REQUIREMENT 1
According to the article on the Eddie Bauer call center closure, how many jobs will be eliminated at the center near Columbus, Ohio?
REQUIREMENT 2
Continue the article on the Eddie Bauer call center closure from its final sentence.

PAGE EXTRACT

In yet another example of a beloved Northwest retailer trying to turn itself around, Eddie Bauer will shutter a call center near Columbus, Ohio, and eliminate 111 jobs there in October.
The closure, disclosed last week by the Ohio Department of Jobs and Family Services, comes a little over a year after the Bellevue, Wash.-based outdoor retailer was merged with a California surf-wear company, Pacific Sunwear, as part of a cost-saving move by the companies’ corporate parent.
But according to workers at the call center, the way those savings are being achieved — by not only cutting jobs, but outsourcing them to the Phillipines — isn’t something the original Eddie Bauer would have supported when he founded the retailer in Seattle nearly a century ago.
“We don’t think Eddie Bauer would let such a thing happen to his loyal American workforce were he here today,” one call-center employee who is involved with an effort to stop the closure said in an email to The Seattle Times. “He would not want his legacy to be one of sending American jobs overseas as the company nears its 100th anniversary.”

(Source data)
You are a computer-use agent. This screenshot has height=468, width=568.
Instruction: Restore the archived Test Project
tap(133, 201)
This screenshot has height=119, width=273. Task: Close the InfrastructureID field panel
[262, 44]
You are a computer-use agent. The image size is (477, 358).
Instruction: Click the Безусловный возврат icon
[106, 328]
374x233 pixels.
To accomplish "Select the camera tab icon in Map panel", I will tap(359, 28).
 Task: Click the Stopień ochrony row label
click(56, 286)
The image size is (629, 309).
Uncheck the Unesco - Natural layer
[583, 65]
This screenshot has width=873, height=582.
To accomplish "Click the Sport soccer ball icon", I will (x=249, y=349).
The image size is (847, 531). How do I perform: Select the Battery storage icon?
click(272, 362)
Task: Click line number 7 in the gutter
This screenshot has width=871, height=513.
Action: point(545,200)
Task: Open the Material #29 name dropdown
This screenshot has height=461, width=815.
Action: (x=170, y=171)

TASK RESPONSE 1
111 jobs

TASK RESPONSE 2
The Times is withholding the employee’s name to avoid work-related repercussions. Neither Eddie Bauer nor its corporate parent, Golden Gate Capital, would comment on the closure.
The closure of the Groveport, Ohio, call center is the latest twist in a decades-long struggle by Eddie Bauer.
Started in 1920 by a local outdoorsman of the same name, Eddie Bauer prospered with a line of outdoor clothing and equipment, a mail-order business and, eventually, partnerships with scientific expeditions, the U.S. military and Ford Motor Co.
But after Bauer and his partners sold out, in 1971, Eddie Bauer entered what has seemed to be a perpetual search for a new product mix and brand identity.
Over the decades, that search would see the company grow to hundreds of stores — including a 32,000-square-foot Seattle flagship store at Fifth Avenue and Union — and experiment with a product line that has ranged from down jackets to home furnishings to a branding deal with Ford that produced the Eddie Bauer edition Explorer.
By the early 2000s, however, Eddie Bauer was withering under competition not only from well-established outdoor rivals such as North Face and Seattle-based REI, but also from discounters such as Walmart and online retailers such as Amazon.
“You can buy a fleece jacket from Target and at Eddie Bauer and at Patagonia, and at Amazon,” said Timothy Calkins, clinical professor of marketing at Northwestern University’s Kellogg School of Management. In such a crowded marketplace, Calkins said, “how do you get people to go for Eddie Bauer?”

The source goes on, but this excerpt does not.